EXERCISE PASSAGE:
Dose-dependent effects of chronic vapor exposure (CVE) in mice. (A) Visualization of the chronic vapor exposure frequencies evaluated in this study during a single 8 h session with each nicotine (NIC or N) exposure indicated by a black line. The 6 dosing paradigms included air controls (AIR, 0 exposures), 60 min (8 exposures), 15 min (32 exposures), 10 min (48 exposures), 5 min (96 exposures), and 2 min (240 exposures). (B) Changes in body weight (g) during the first 3 weeks of CVE. (C) Locomotor activity prior to (baseline, B) and immediately after a single nicotine exposure session collected following a minimum of five weeks CVE. (D) Expression of tactile allodynia measured during post-exposure abstinence following a minimum of 6 weeks CVE. Data expressed as mean ± s.e.m., and statistical significance indicated by *p < 0.05, **p < 0.01, ***p < 0.001, ****p < 0.0001.

Figure 2
figure 2

Pharmacokinetic analysis of plasma nicotine and cotinine following nicotine CVE. Mice exposed to different inter-vape intervals (5, 10, 15, and 60 min) were used to measure plasma levels of (A) nicotine (NIC) and (B) cotinine at 5 min and 1, 2, 4, 16, and 24 h after the last vapor exposure. The shaded yellow box indicates the expected range of plasma nicotine or cotinine for individual nicotine-dependent human users. Data expressed as mean ± s.e.m.

WHAT THE TASK REQUIRES:
Continue the figure captions on chronic nicotine vapor exposure in mice, starting right after their last sentence.

PROVIDED MATERIAL:
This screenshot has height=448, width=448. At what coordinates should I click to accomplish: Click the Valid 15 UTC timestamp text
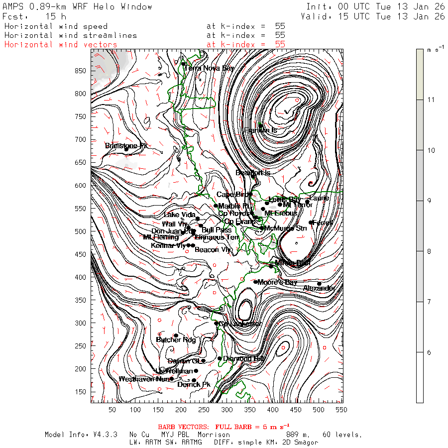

ANSWER TO THE EXERCISE:
Figure 3
figure 3

Timeline of the battery for affective and cognitive behavioral testing following CVE. Mice were exposed to nicotine (NIC) or vehicle (VEH) at a 10-min CVE inter-vape interval for 8 h daily sessions, 5 days per week, for 14 weeks. Additionally, a third group of mice were placed into chambers receiving room air (AIR) at the same time as other mice. Beginning at 3 weeks of CVE, mice were evaluated for anxiety-like behaviors (Open Field Test, Light–Dark Box), depression-like behaviors (Splash Test, Sucrose Preference Test), and cognitive behaviors (acquisition of Sucrose Fixed-Ratio 1 operant self-administration, Progressive Ratio Test, Quinine Test).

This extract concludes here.